- [Your task]:
Whatever lies between the line that holds "Task: Go to the Home breadcrumb link" and the final line of the records below, both included, should be repeated exactly; leave out the pictures and add nothing.

- [Source material]:
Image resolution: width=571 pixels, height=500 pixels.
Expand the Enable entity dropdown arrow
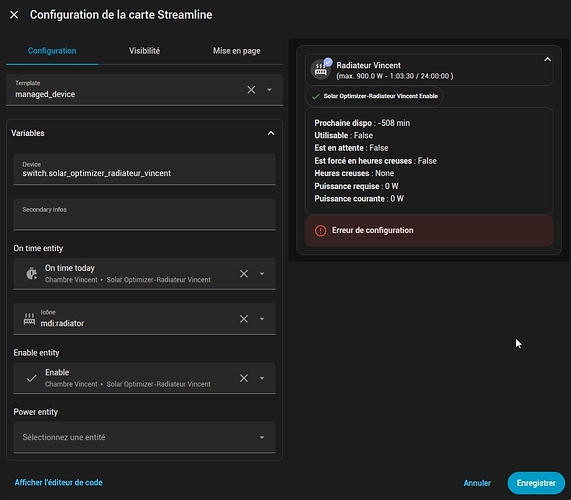click(x=262, y=378)
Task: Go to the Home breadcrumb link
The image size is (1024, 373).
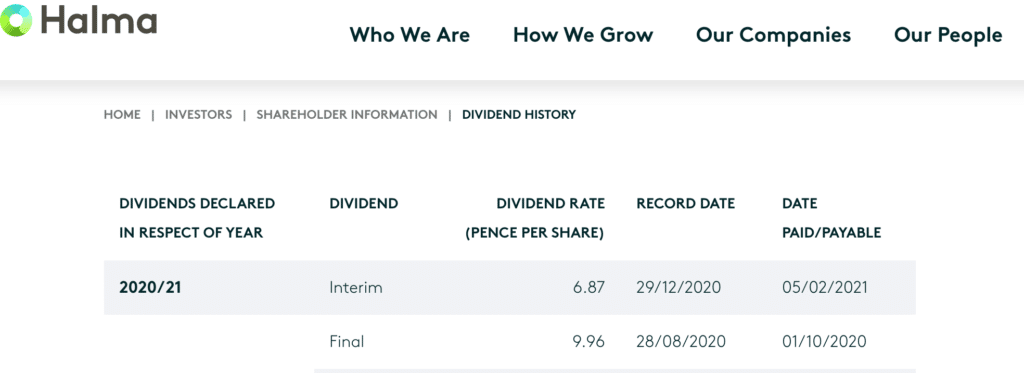Action: (x=122, y=115)
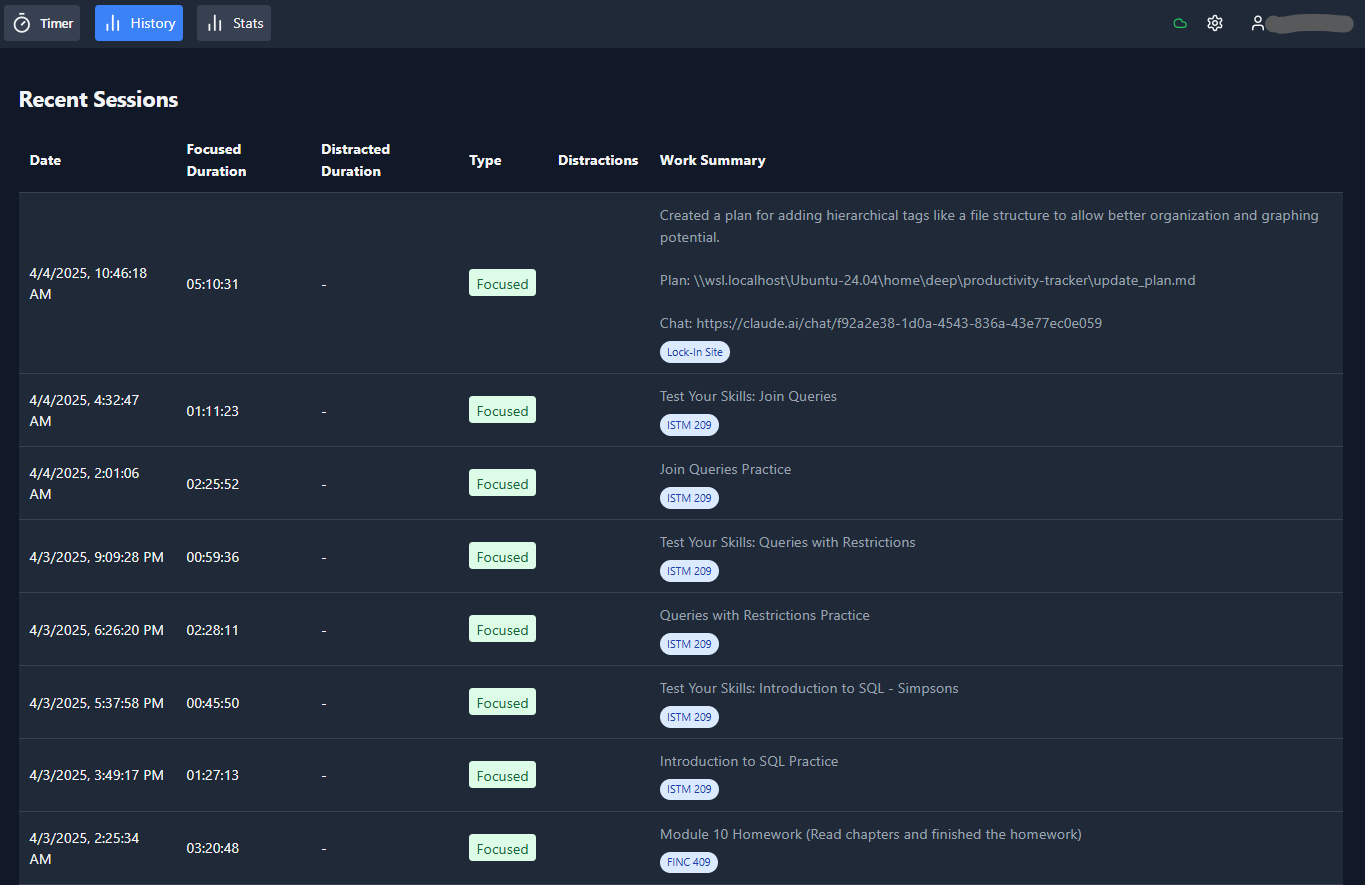Click the user profile icon
The image size is (1365, 885).
[1258, 23]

- [Task result]:
Task: Go to the Home breadcrumb link
The image size is (1024, 373).
Action: (x=122, y=115)
Click the user profile icon
The image size is (1365, 885).
[1258, 23]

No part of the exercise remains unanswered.